THERE are so many moments to cherish with kids, and also so many times when you are so very, very bored. Like these:
Pushing your child on a swing, in which momentum and kinetic force combine to turn seconds into hours
Waiting in their room for them to fall asleep when you’re not allowed to scroll your phone because it keeps them awake
Listening to them talk about Roblox, Minecraft or Fortnite, wondering what part of your stupefied face says ‘Tell me more, my angel’

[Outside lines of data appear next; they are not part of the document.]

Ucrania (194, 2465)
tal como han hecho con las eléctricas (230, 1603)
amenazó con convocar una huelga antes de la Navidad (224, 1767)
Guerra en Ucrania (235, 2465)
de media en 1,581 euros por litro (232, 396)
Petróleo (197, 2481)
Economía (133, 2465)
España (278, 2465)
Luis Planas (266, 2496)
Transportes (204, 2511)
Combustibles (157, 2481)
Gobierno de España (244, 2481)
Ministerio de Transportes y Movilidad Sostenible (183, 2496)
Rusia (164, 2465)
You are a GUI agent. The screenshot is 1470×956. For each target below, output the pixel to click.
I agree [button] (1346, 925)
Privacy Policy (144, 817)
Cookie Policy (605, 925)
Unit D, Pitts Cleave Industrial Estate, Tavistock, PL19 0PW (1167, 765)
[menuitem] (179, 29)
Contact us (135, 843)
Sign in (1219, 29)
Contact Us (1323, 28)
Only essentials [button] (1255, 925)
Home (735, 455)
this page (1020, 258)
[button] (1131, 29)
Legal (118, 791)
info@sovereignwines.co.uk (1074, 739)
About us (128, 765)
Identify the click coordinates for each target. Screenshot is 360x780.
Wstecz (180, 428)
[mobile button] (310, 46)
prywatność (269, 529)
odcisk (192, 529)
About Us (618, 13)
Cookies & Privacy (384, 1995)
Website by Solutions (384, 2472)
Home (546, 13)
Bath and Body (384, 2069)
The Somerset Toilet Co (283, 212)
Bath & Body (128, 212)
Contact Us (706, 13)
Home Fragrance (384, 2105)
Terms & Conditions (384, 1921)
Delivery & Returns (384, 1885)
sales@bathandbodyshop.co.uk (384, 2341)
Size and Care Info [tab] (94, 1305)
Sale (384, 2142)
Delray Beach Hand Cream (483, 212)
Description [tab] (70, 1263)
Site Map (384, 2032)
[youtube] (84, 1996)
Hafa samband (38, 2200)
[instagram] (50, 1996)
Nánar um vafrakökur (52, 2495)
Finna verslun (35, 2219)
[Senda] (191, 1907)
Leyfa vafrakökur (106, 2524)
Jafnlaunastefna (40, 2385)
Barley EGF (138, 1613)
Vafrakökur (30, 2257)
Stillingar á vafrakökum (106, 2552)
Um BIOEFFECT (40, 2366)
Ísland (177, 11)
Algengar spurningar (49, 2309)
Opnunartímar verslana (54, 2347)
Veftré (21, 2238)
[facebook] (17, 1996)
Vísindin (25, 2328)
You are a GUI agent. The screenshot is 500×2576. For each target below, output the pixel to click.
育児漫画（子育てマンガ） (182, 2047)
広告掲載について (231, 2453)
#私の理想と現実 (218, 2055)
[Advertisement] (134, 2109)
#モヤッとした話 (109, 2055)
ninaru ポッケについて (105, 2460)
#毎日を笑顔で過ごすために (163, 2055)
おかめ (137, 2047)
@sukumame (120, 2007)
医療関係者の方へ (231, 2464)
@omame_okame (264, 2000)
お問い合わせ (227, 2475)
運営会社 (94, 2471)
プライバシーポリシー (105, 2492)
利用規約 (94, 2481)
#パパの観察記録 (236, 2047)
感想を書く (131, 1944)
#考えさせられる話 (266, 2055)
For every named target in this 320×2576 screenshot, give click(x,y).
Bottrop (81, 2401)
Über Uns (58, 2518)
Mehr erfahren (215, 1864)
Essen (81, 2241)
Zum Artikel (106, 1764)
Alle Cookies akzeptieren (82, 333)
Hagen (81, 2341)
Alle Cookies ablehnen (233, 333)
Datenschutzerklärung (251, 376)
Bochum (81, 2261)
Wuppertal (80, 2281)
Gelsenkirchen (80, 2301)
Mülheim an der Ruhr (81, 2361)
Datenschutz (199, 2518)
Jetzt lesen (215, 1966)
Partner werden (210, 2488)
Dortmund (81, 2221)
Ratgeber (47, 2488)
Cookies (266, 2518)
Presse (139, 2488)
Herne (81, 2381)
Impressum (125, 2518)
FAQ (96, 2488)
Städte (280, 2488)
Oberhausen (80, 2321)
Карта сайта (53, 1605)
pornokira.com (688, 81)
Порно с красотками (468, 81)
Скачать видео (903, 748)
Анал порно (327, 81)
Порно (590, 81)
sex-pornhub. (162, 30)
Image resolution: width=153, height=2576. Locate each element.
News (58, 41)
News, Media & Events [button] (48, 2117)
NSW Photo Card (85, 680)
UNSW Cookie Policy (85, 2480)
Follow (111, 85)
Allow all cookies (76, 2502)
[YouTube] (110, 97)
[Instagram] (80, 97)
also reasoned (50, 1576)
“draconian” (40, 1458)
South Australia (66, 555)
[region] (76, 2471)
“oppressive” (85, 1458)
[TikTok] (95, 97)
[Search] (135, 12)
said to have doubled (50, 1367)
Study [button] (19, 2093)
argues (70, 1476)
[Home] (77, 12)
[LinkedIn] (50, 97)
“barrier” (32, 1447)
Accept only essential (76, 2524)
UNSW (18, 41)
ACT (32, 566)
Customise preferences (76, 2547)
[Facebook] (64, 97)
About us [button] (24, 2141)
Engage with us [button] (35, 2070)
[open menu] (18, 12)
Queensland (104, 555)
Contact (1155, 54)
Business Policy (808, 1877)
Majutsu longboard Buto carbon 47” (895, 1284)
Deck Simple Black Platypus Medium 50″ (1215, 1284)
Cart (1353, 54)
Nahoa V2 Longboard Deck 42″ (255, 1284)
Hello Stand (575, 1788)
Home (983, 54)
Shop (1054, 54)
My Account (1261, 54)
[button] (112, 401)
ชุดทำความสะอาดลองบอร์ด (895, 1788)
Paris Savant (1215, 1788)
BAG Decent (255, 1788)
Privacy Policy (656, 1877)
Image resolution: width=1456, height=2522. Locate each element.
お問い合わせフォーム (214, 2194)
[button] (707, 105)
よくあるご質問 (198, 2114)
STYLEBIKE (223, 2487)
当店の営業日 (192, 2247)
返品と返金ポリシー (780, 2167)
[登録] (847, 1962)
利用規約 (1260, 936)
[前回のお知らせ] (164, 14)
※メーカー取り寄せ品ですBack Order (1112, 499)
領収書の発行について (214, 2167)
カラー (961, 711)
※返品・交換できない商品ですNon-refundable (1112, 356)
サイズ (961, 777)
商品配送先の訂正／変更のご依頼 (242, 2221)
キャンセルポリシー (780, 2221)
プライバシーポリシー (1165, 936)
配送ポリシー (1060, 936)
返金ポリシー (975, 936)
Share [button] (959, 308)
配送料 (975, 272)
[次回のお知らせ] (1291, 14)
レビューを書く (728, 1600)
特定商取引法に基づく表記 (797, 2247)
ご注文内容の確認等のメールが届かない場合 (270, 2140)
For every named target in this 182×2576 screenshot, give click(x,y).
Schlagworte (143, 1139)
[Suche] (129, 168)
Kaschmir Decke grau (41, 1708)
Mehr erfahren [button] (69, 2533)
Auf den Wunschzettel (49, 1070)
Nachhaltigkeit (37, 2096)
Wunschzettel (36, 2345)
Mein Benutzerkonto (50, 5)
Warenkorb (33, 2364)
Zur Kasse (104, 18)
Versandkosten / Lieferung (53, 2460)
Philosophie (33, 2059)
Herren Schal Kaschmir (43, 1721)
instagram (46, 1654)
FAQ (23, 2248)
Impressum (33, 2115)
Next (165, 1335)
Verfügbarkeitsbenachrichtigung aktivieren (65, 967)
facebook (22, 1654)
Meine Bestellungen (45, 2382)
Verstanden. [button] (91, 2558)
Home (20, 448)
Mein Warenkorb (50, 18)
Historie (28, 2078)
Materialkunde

Walking down the street with a toddler examining every fascinating new paving stone
Doing f**king phonics with the Oxford Reading Tree
Reading their favourite bedtime story that you’ve read so many times you quote it to strangers
The wipe wait, because there’s nothing like hanging around with loo roll in hand ready for a child to finish shitting to remind you of what you’ve become
Washing laundry, the job that never, ever ends
Harvest Festival; the hymns, the poems about autumn leaves, the Bible story by Year 6, then watching every single child in the school walk slowly down a long church aisle to place a tin of beans on a table
Sports Day, where after a while you’ll be so bored you don’t even notice your own child triumph at the egg-and-spoon
Breakfast, lunch, dinner, all the snacks: making food has become so very, very dull
Watching them put their shoes on badly, like dicks, resisting shouting ‘Hurry the f**k up’
Playing an interminable boardgame they’ve drawn and devised that doesn’t have any rules except they win
Preparing pass-the-parcel for their birthday parties, ie wrapping the same parcel 12 bloody times
Waiting for the shitty animated movie they’ve chosen for Movie Night to finish so you can start drinking. F**k it, Elsa won’t know. Start now.